Die CDU eroberte damals fünf Direktmandate, die Linke vier, die SPD zwei und die Grünen eines. Diesmal deutet sich in einigen der zwölf Berliner Wahlkreise ein spannendes Rennen an.

So wollen die Grünen in Friedrichshain-Kreuzberg ihr bundesweit einziges Direktmandat gegen starke Konkurrenz von SPD und Linken verteidigen. Sie schickten als Nachfolgerin des Urgesteins Hans-Christian Ströbele, der aus Altersgründen nicht noch einmal antrat, Canan Bayram ins Rennen. Spannend wird auch die Frage sein, ob die SPD ihre zwei Direktmandate in Mitte und Neukölln halten kann.

In Marzahn-Hellersdorf spekuliert sogar die AfD auf ein Direktmandat. Ob das gegen Bundestagsvizepräsidentin Petra Pau (Linke) gelingt, die hier vier mal hintereinander gewann und erneut antritt, ist offen. Der Stadtbezirk gilt als AfD-Hochburg, bei der Abgeordnetenhauswahl 2016 waren die Rechtspopulisten hier bei den Zweitstimmen mit 23,6 Prozent zur stärksten Kraft aufgestiegen.

Am Sonntag können die Berliner in 1779 Wahllokalen ihre Stimme abgeben. 21 000 Wahlhelfer sollen für einen reibungslosen Ablauf bis hin zur Auszählung der Stimmen sorgen.

Regierungschef Müller appellierte am Freitag an die Berliner, von ihrem Wahlrecht als «zentralem Freiheitsrecht» auch Gebrauch zu machen. Landeswahlleiterin Petra Michaelis rechnet damit, dass die Parallelität von Bundestagswahl und Volksentscheid eine höhere Wahlbeteiligung als 2013 (72,5 Prozent) zur Folge hat. Darauf deutet auch das Rekordniveau an Briefwahlanträgen hin.

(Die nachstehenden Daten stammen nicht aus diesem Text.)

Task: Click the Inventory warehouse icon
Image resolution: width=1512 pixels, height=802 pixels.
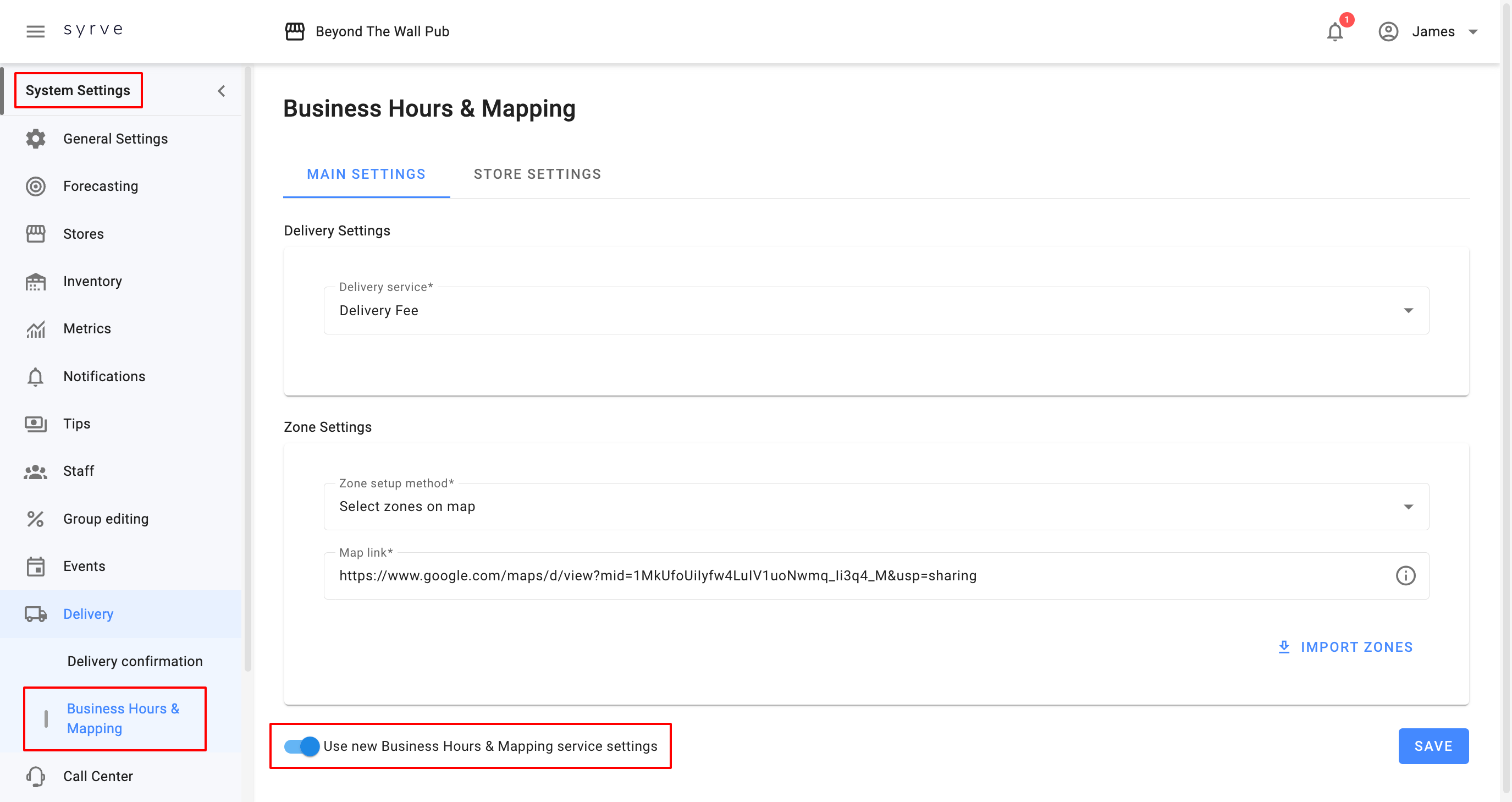Action: tap(35, 281)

Bis Freitag wurden für 681 130 Berliner entsprechende Wahlscheine ausgestellt und damit für 27,2 Prozent der Wahlberechtigten. Das ist die höchste Zahl, die bisher bei einer Wahl in Berlin registriert wurde. Zum Vergleich: Bei der Bundestagswahl 2013 wurden bis zum Wahltag 541 975 Wahlscheine für die Briefwahl ausgereicht, was 21,6 Prozent der Wahlberechtigten entsprach. Am Ende lag der Anteil der Briefwähler an den tatsächlich abgegebenen Stimmen bei 28 Prozent.

Eine Herausforderung für die Organisation der Wahl ist der ebenfalls am Sonntag stattfindende Berlin-Marathon mit mehr als 40 000 Läufern. 30 Wahllokale sind für 20 000 Wähler nur zu erreichen, wenn sie die Laufstrecke überqueren. Das wird zeitweise jedoch nur an bestimmten Punkten möglich und teils mit längeren Wartezeiten verbunden sein.